Adhesion of the cells to glass coverslips and biofilm formation on plastic surfaces was investigated by phase contrast microscopy (PCM) and confocal laser scanning microscopy (CLSM). Extensive adhesion was only observed in the case of the Hbt. sainarum R1 parental and the ∆flaI strain (Figure 23C). In contrast, only few attached cells and cell accumulations were visible with the double and triple gene deletion strains. The parental and ∆flaI strains both formed biofilms on plastic surfaces, although there existed apparently differences regarding the biofilm architecture (Figure 23D). The biofilms formed by the ∆flaI mutant appeared flat and dense, showing less microcolonies or tower-like structures. After 15d of incubation dense adherence of the ∆flaI cells over the surface was observed including the formation of 15 to 20 µm thick biofilms, whereas the other two mutant strains adhered only weakly to the plastic surface.

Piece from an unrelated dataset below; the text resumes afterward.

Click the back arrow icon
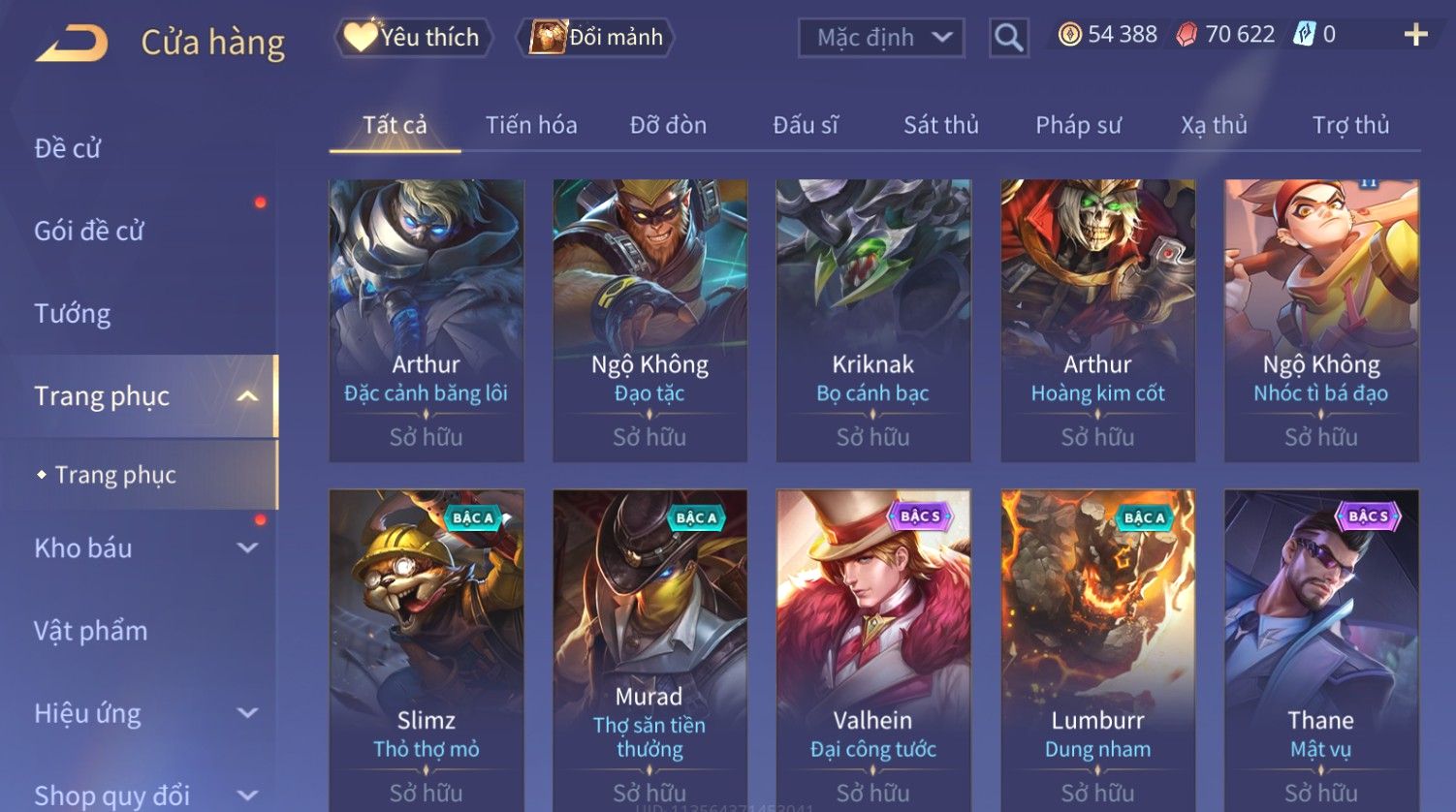The height and width of the screenshot is (812, 1456). click(72, 43)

Figure 23 Characterization of the Hbt. salinarum R1 parental strain in comparison to the gene deletion mutants. A, Swimming assay of Hbt. salinarum R1 parental strain (R1) and the ΔflaI, ΔflaI/ΔpilB1 and the ΔflaI/ΔpilB1/ΔpilB2 mutants on semi solid agar plates. Scale bars: 1 cm. B, Corresponding phase contrast micrographs depicting planktonic cells of the four strains. C, Phase contrast micrographs of cells adhering to glass coverslips after 15 d of growth. B and C: 100x magnification, scale bars 10 µm. D, Corresponding CLSM projections depicting biofilms formed. Cells stained with acridine orange. Tilted top views (top) and side views (bottom) of biofilms grown for 15 d. 63x magnification, scale bars 30 µm.

Table 5 Overview of the characterization of the Hbt. salinarum R1 parental and gene deletion strains

Strain Motility Adhesion Biofilm

formation

Filament types*

R1 yes strong yes 2

∆flaI no strong yes 1

∆flaI/∆pilB1 no weak no 0

∆flaI/∆pilB1/∆pilB2 no weak no n.d.

*According to TEM analyses (Master thesis L. Vidakovic, 2014); n.d. not determined

In summary, in contrast to the motile parental strain strain, all three mutants investigated were non-motile, because ∆flaI leads to the deletion of the archaella. Nevertheless, the ∆flaI strain showed adhesion comparable to the parental strain as well as biofilm formation, but with altered architectures. In comparison, the ability to adhere and to form biofilms was strongly reduced upon additional deletion of the pilB1 gene in the ∆flaI/∆pilB1 mutant. Further deletion of pilB2 had no additional effects on adhesion in the ∆flaI/∆pilB1/∆pilB2 mutant.